There is less than five months to go before a major change in emissions regulations has a significant impact on the tug and workboat sector.
From January 2021, IMO Tier III regulations for commercial vessels with diesel engines will come into force. This imposes rules on the emissions from diesel engines on vessels with a total power of more than 130 kW, and with their keel laying date after 1 January 2021.
Vessels built after this date will need cleaner diesel engines and after-treatment systems to minimise nitrogen, sulphur oxide and particulate matter emissions.
This could lead to a rush to order new tugs and workboats before that date if owners want to avoid this restricting ruling. It is already in the minds of some tug and workboat builders, as they produce vessels that can be retrofitted with emissions-abatement technology.
Builders and naval architects have now developed designs with additional space in their enginerooms to install selective catalytic reduction (SCR) equipment for removing NOx and particulates from diesel emissions, ready for the Tier III requirements.
Neptune Marine has worked with engine manufacturers to develop its portfolio in compliance with the upcoming environmental regulations.
Damen Shipyards is already producing tugs for its clients that incorporate space for retrofits and Robert Allan designs can also be used to build tugs to IMO Tier III requirements.
US tug owners are ahead of the curve, with more vessels built in their nation’s shipyards to US Environmental Protection Agency’s Tier 4 emissions requirements, which are similar to IMO Tier III.

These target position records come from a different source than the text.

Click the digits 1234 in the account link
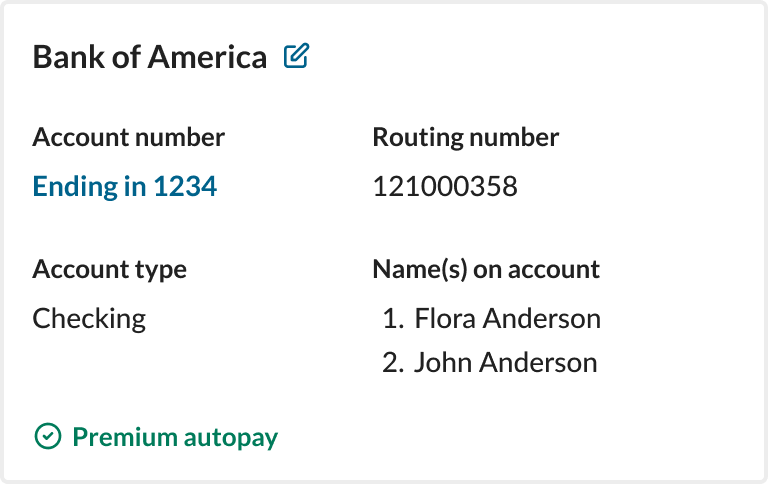 (x=185, y=187)
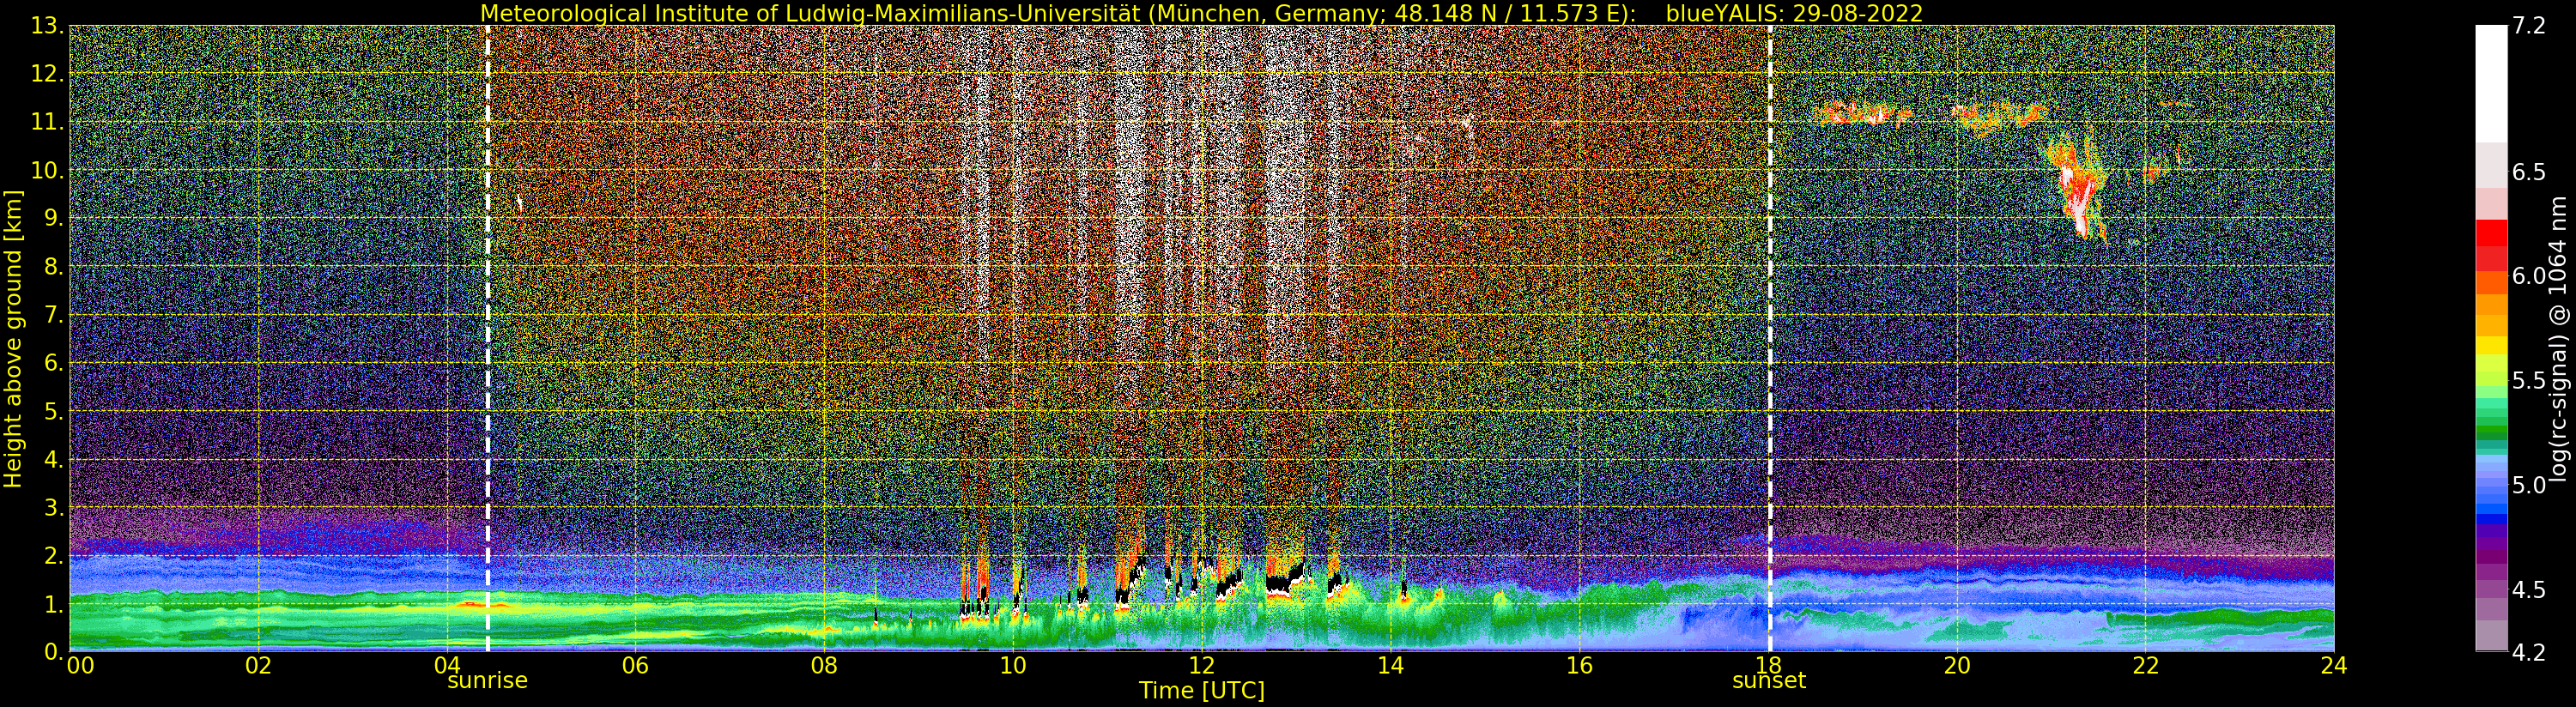Click the log(rc-signal) @ 1064 nm colorbar label
Image resolution: width=2576 pixels, height=707 pixels.
(x=2559, y=338)
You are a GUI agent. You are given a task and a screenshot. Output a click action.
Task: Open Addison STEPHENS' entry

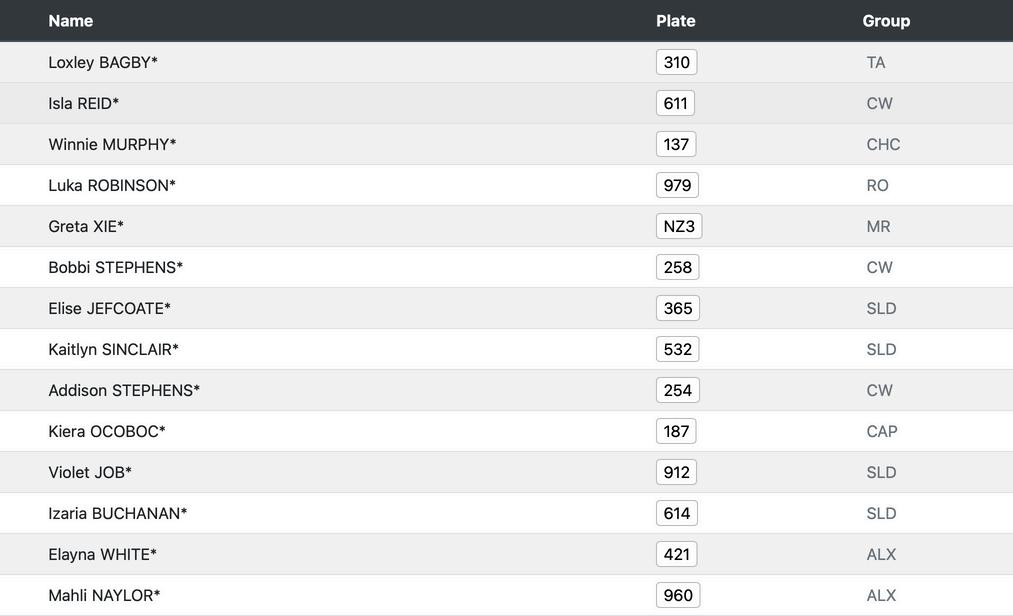click(124, 390)
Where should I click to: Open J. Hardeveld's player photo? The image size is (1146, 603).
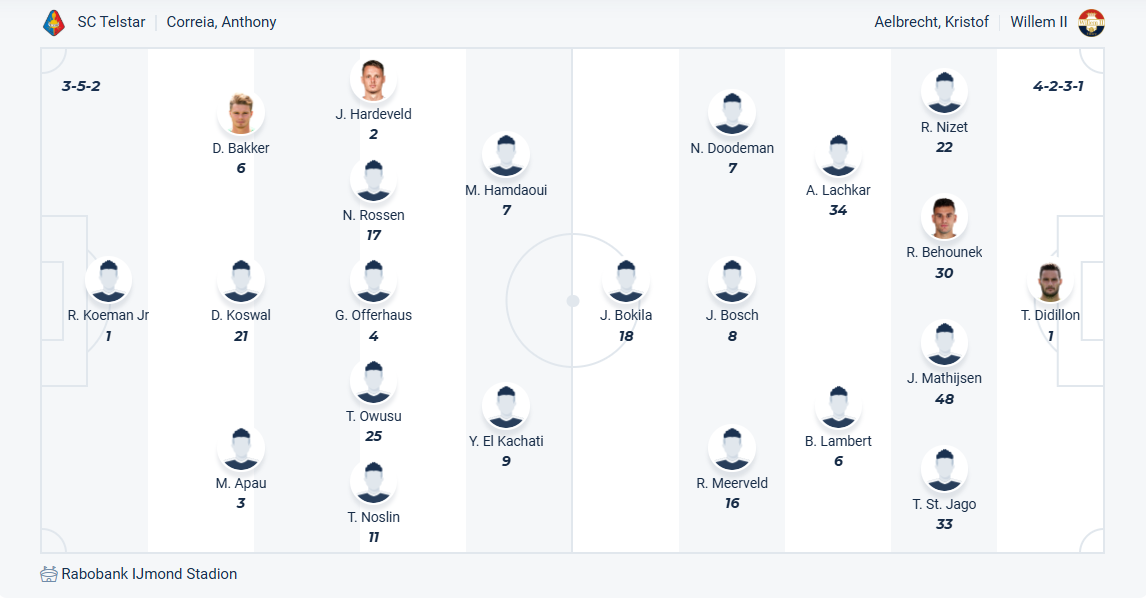click(x=373, y=81)
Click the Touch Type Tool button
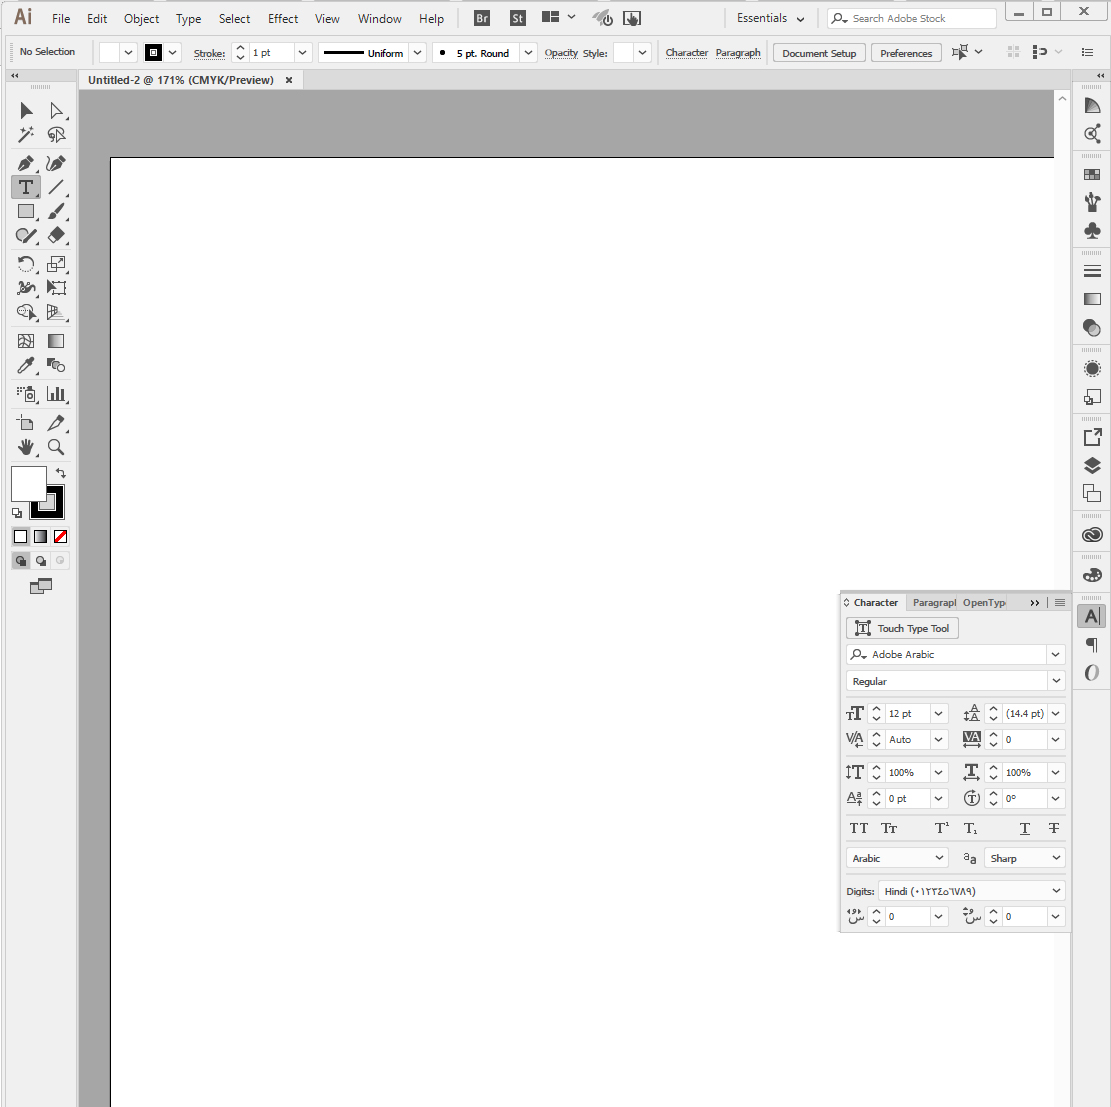The image size is (1111, 1107). [901, 628]
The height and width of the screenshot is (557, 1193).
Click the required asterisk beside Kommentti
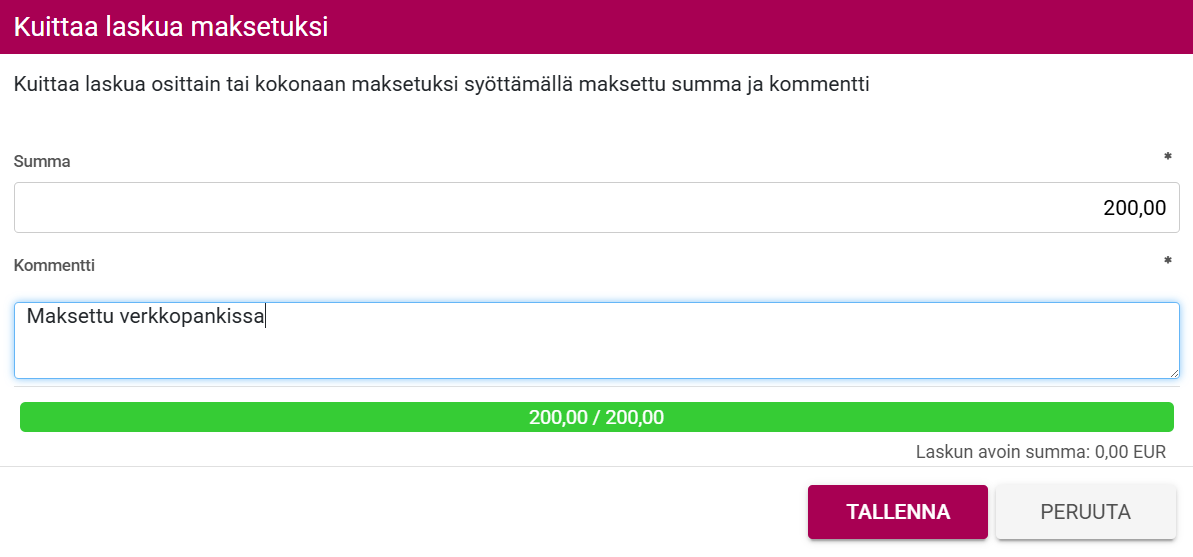tap(1167, 262)
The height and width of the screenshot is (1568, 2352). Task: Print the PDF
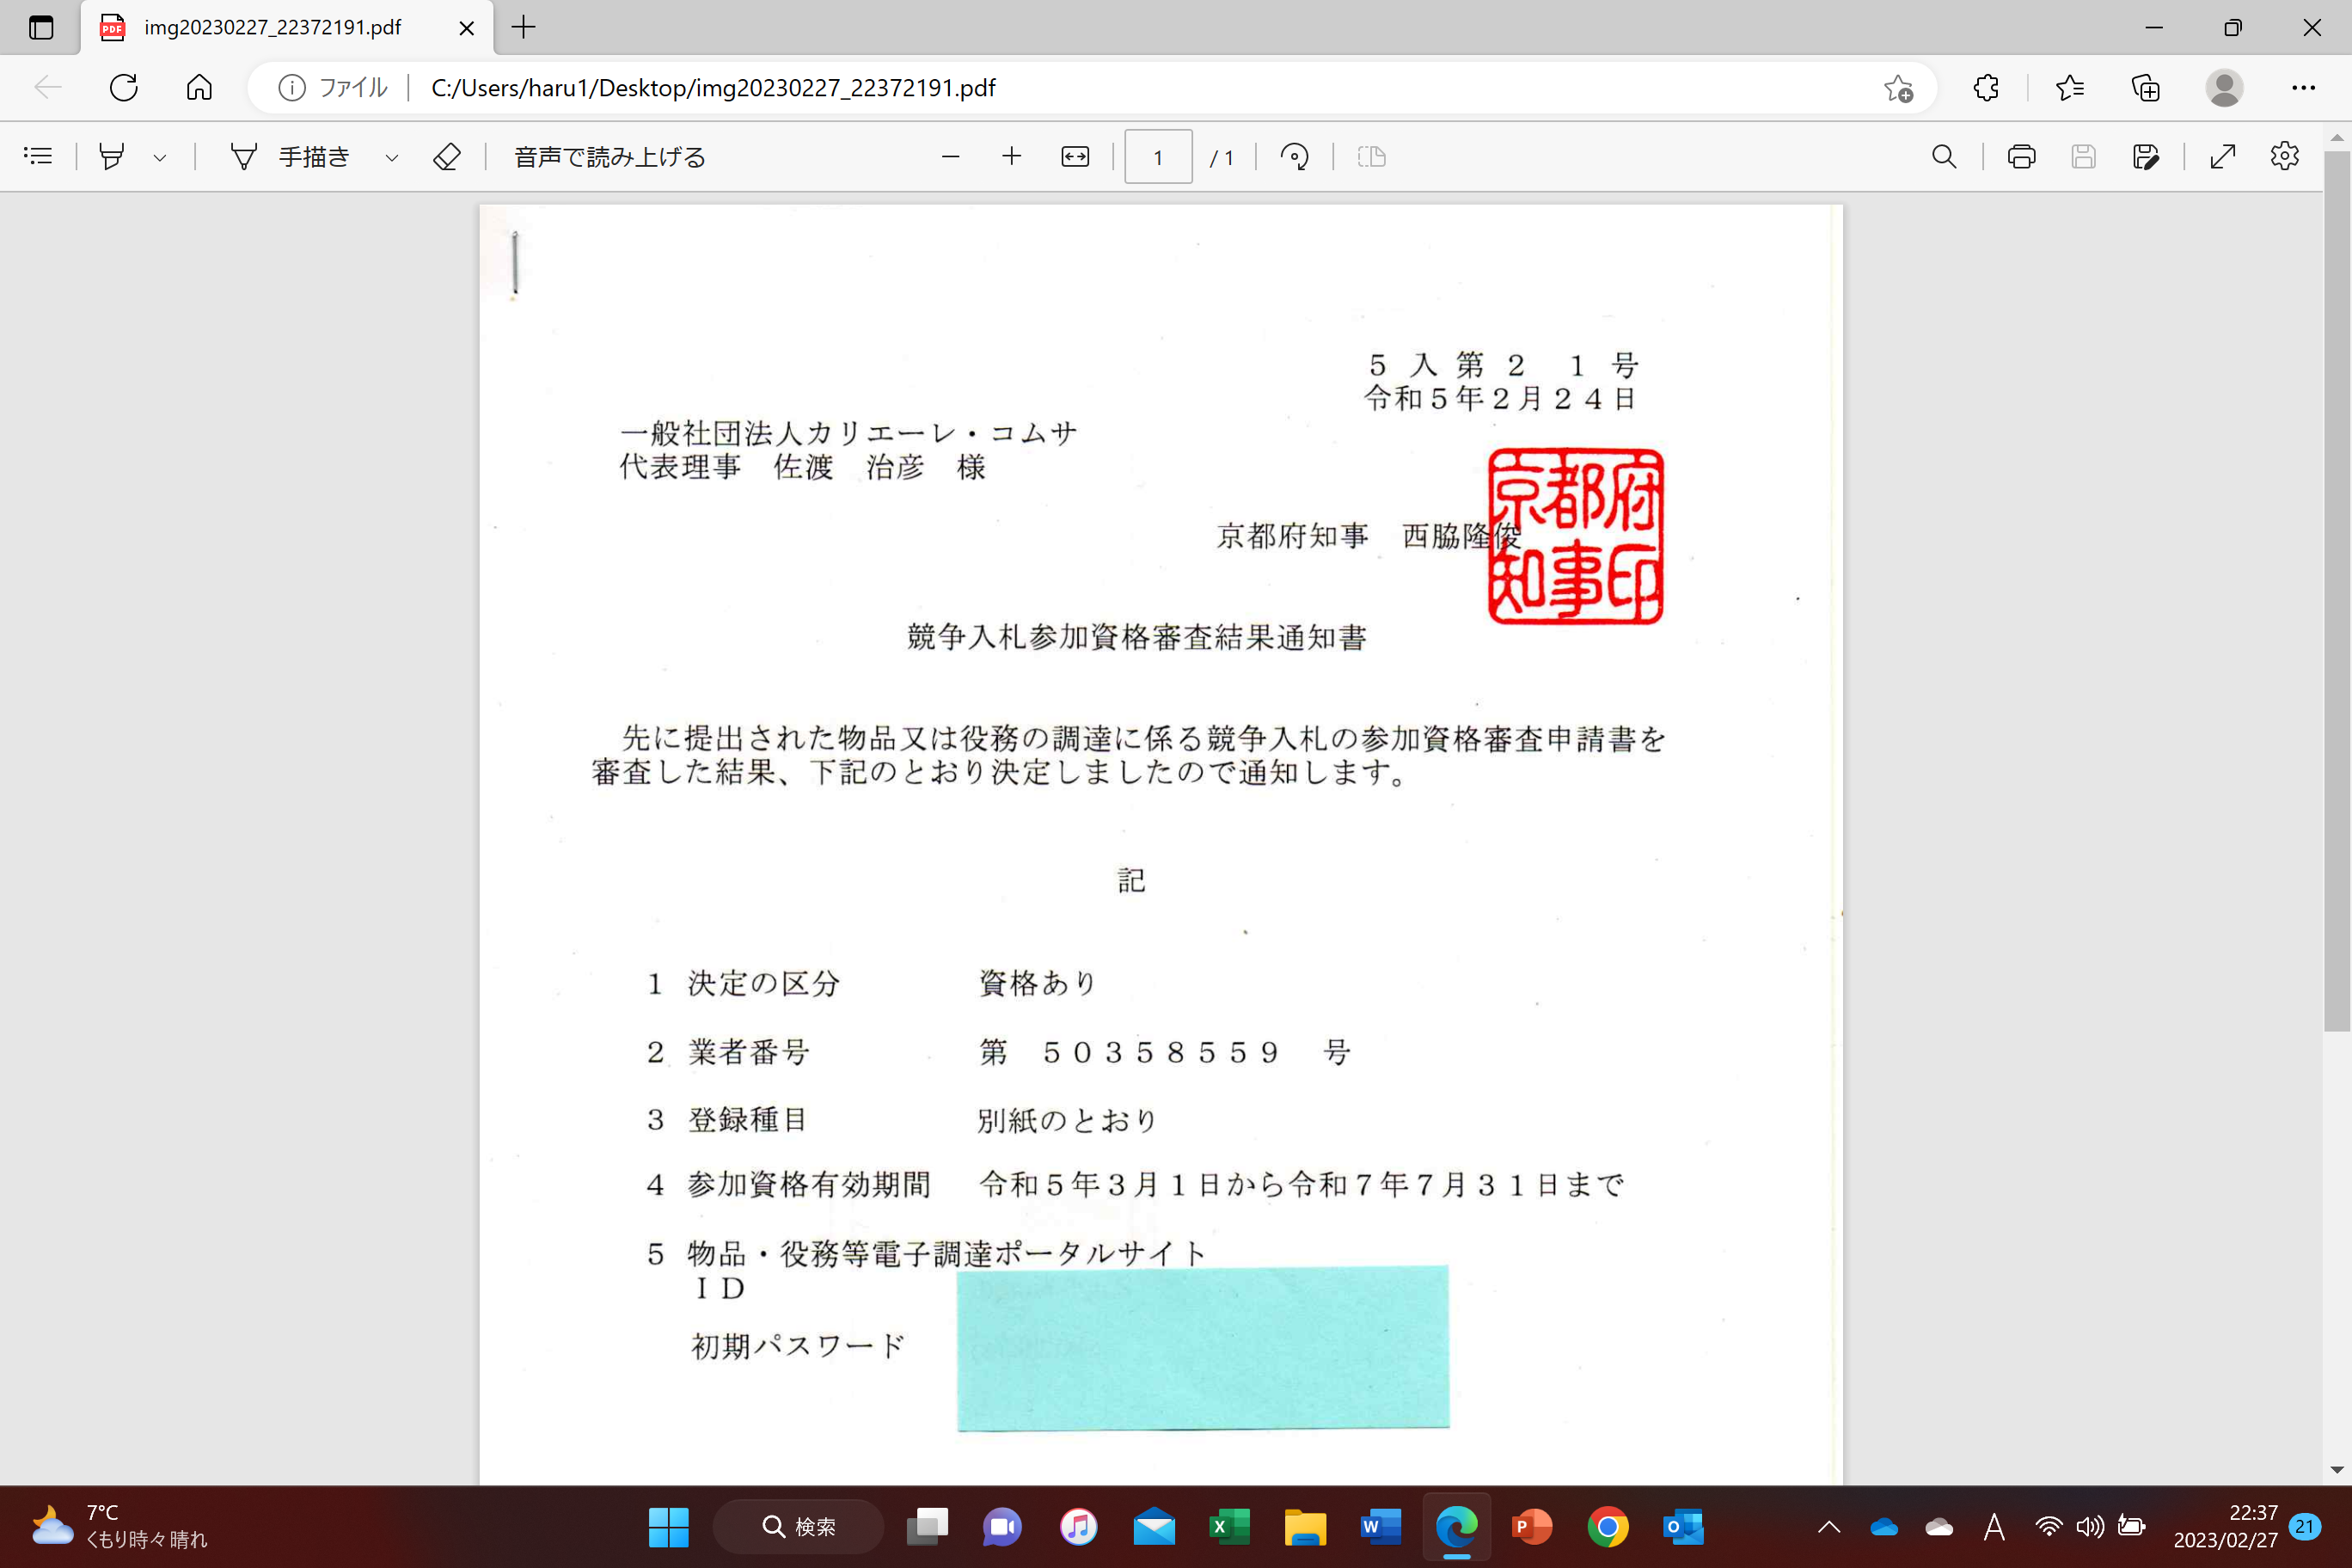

Some owners in Europe now have tugs on order that will comply with IMO Tier III requirements when they are delivered.
P&O Maritime Logistics has ordered a harbour tug to comply with IMO Tier III to support container ships berthing at Barcelona, Spain. P&O Maritime Logistics chief executive Martin Helweg said this tug is under construction at DP World’s Drydocks World in Dubai for delivery in Q4 2020. “We have developed an innovative tug concept for our operations in Spain,” he said.
This eco-silent tractor tug will have a pair of diesel engines with SCR exhaust-gas emissions after-treatment systems to comply with IMO Tier III. This is an asymmetric tractor tug ATT 2020 designed by Cintranaval Ship Design.
While engine manufacturers are ready with SCR additions to their diesel main engines, one manufacturer has developed engine technology that does not require SCR to comply with IMO Tier III.
Wabtec subsidiary GE Transportation has introduced an alternative approach to reduce NOx emissions for compliance with IMO Tier III and EPA Tier 4.
It uses exhaust gas recirculation (EGR) and two-stage turbochargers on its medium-speed engines to reduce NOx without compromising on fuel efficiency.
Some owners are retrofitting existing tugs to IMO Tier III requirements. Boluda Towage Europe will retrofit tug enginerooms to comply with these emissions standards after securing a concession from the Port of Zeebrugge.
This owner upgraded Union Koala tug to IMO Tier III standards in 2019 and will retrofit Union Panda this year. In total, it will upgrade engineroom systems on six more tugboats over the next five years as part of the arrangement with the port operator.
As such, emissions of nitrogen oxides will be reduced by 80% from this tug fleet. Shore power will also become the norm for moored tugboats, so these can switch off their engines when inactive and during the rest-period of the crew.